Material provided Block Start
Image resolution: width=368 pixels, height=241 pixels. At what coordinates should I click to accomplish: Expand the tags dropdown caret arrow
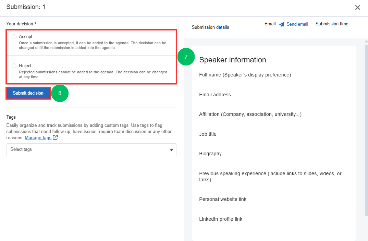(171, 150)
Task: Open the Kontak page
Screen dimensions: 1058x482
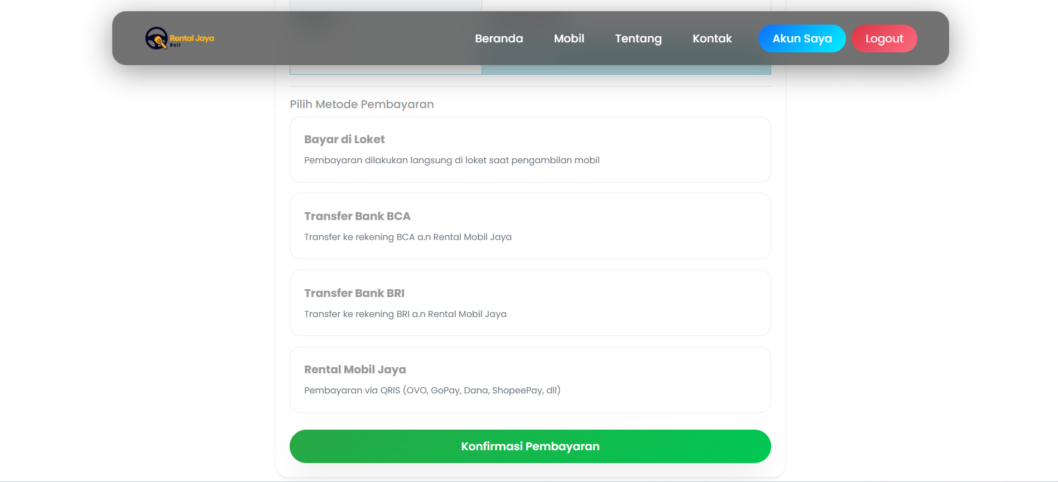Action: 712,38
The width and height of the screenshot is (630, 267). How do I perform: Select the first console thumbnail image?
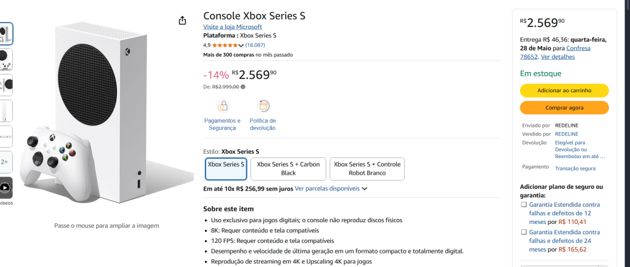point(5,33)
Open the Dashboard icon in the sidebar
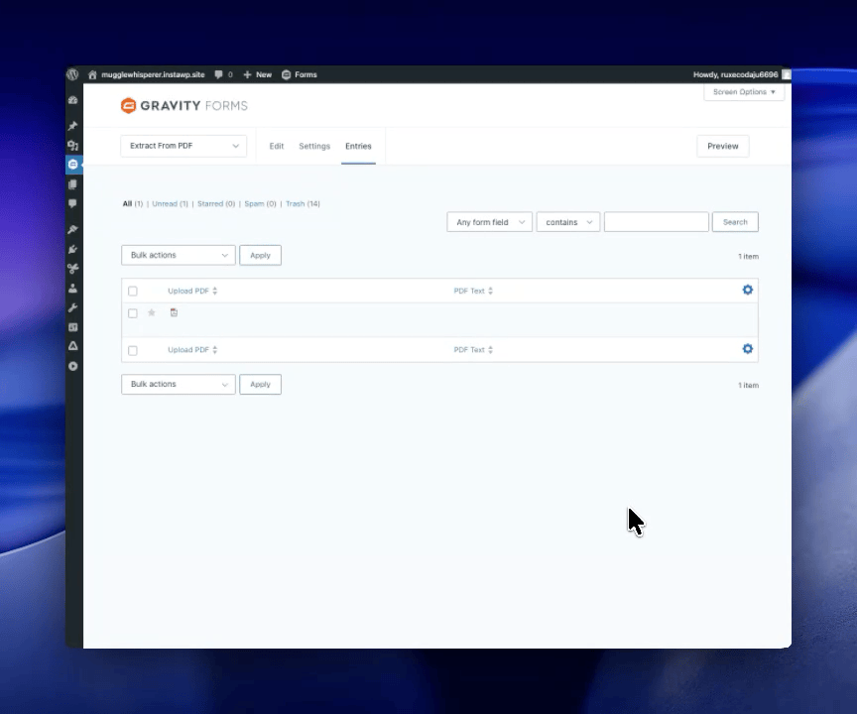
Material provided Block End
* _Required work_
Everything in the data except the pictures must be retyped exactly.

* _Written solution_
Image resolution: width=368 pixels, height=241 pixels. At what coordinates should I click to accomplish: Expand the tags dropdown caret arrow
(171, 150)
Task: Open the Kontak page
Screen dimensions: 1058x482
Action: 712,38
The width and height of the screenshot is (630, 267). How do I perform: Select the first console thumbnail image?
point(5,33)
Open the Dashboard icon in the sidebar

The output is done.